Programmers and Beyond
Throughout the day, we returned to the topic of programmers and what we can do to better engage with them.
- We felt that programmers would benefit from exposure to more female work, as male work tends to dominate showcases such as BDE, and by exposing programmers to female work, they could appreciate the diversity of work on offer rather than just tokenism. And until programmers start engaging more with female choreographers, the programming in this industry will continue to be very heavily male-dominated.
- Female choreographers would also benefit from greater visibility in dance criticism; while this would give programmers and audiences more confidence in their work, we do still need programmers to give the female choreographers the chance to show their work so that it can be written up.

We also discussed positive reinforcement, so to speak, as proposed by Julia Gleich; rather than challenging and condemning people and institutions which don't support female choreographers, we discussed an equivalent of the Bechdel Test, where a stamp of good practice - possibly just represented by a logo - could be awarded to programmers, venues and institutions which choose to support and celebrate the work of female choreographers and female artists.

This could then lead to a publication or more reviewing which would cover the work of these organisations, which would bear witness to their work and its rewards.

Getting smallscale work reviewed by critics is an ongoing challenge, and while some of us argued to seek funding for setting up a website to post reviews, others (me) suggested that the funding for something like that doesn't exist. So instead we discussed the wider reviewing context.

In terms of reviewers to approach, we discussed Nicholas Minns, friend to many of us, who writes generously, insightfully and thoroughly on his website

The benefit of the website would have been the chance to grow dance writers who are looking for writing opportunities, however this led to a discussion between Susie Crow and myself about the challenges I've found over finding and retaining dance writers versus her successful Oxford Dance Writers scheme which has nurtured many writers over the years.

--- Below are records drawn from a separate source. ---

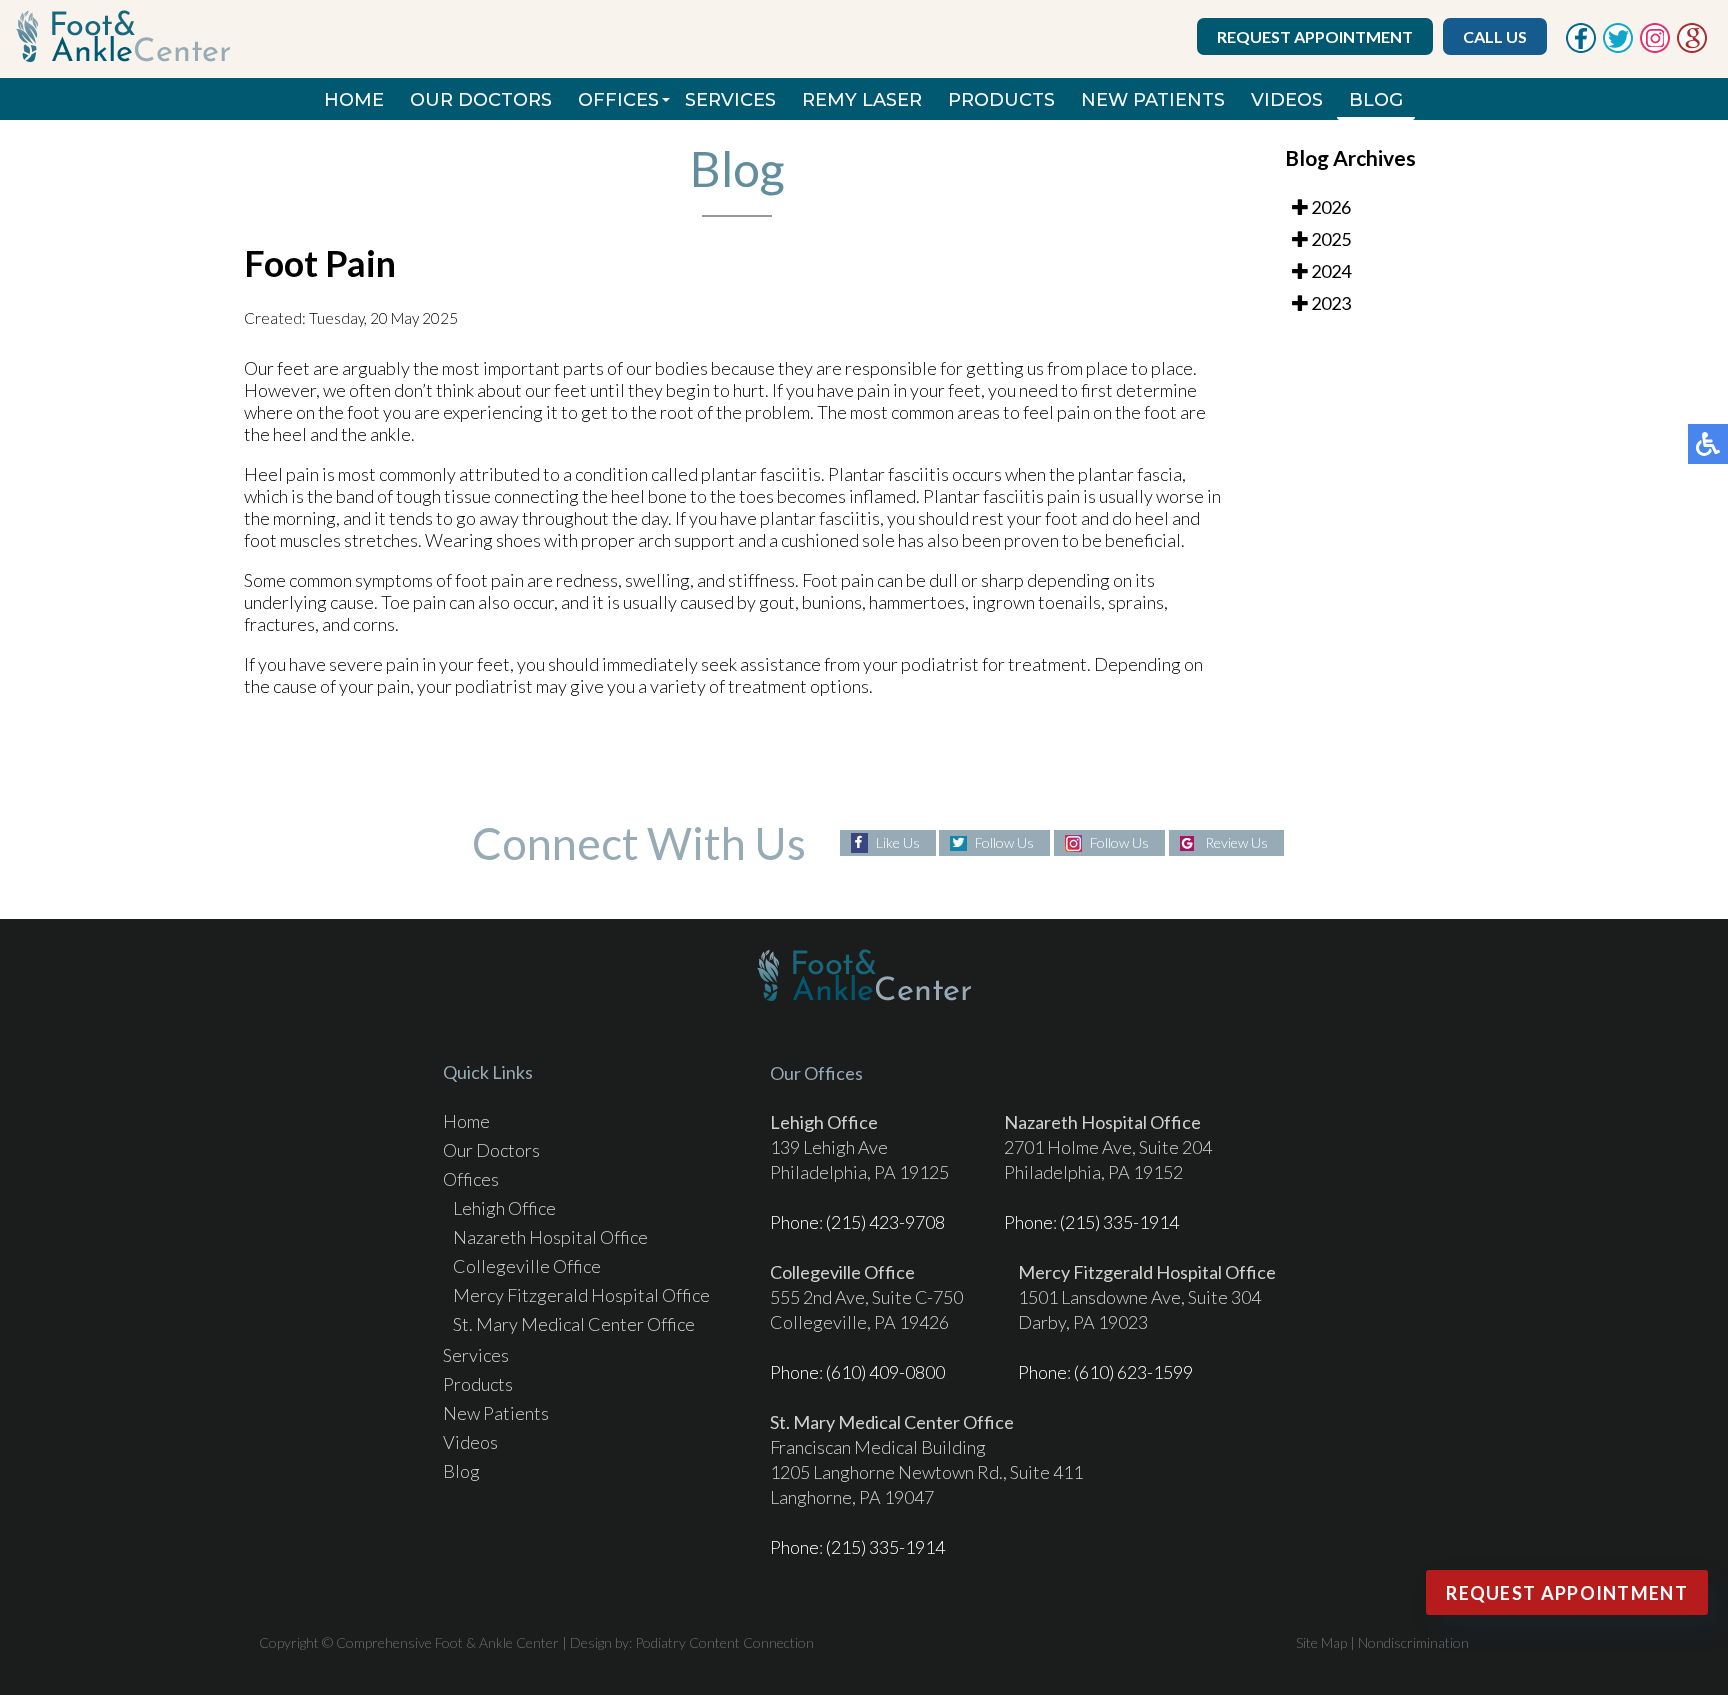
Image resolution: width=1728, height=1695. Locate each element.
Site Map (1321, 1642)
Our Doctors (481, 100)
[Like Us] (1581, 47)
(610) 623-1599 (1133, 1372)
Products (1001, 100)
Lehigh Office (504, 1208)
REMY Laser (862, 100)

What is paramount is that we need more visibility of female choreographers, and of role models for them. This feeds back into supporting each other.

As Luke Jennings commented, "we are only seeing 50% of any picture".

- Everybody needs to keep making a noise. Don't be afraid to challenge the norm. Say what we see: we can all write and/or blog online. And others can provide platforms for our words.
- We must seek and provide support for female choreographers, including through writing and mentoring.
- Help each other out. Ask for help if you need it, and don't worry about how that's perceived; we asked if women are too independent.
- Networks are needed, especially of 'more mature' (female) artists, and also of artists with children,
- We should also make a stand on offering better pay for women (eg choreographers and dancers) to make a statement about the value we place on ourselves, and also to ensure longevity in the artform. 
- Dance UK was identified as a specific contact point as a voice for the dance, and therefore female sector, and therefore coverage of this issue by them would be very beneficial in gaining more support. 
- Open discussions with programmers who we feel able to approach. 
- We discussed publication options: independent publications which we felt would be sympathetic towards the issue of female choreographers and artists and who might volunteer to publish an article (eg Dancing Times) or dedicate a whole magazine (eg Dance UK) to this topic; for the latter, it would be relevant because it's a topic which affects their members. This led to the question of who do we want to reach?
- We agreed that the problem fundamentally lies with the structure of the artform and that things can't change until the underlying structure changes. But we can do what we can in the meantime, rather than do nothing. 
- Choreographers should put in higher rates of pay for artists in their funding applications: we need to support each other, not exploit each other. 
- Ask a writer to write (online) about your work; this helps to give your work an extended life. 

We called ourselves the "Guerilla Girls" (and Guys) of Dance.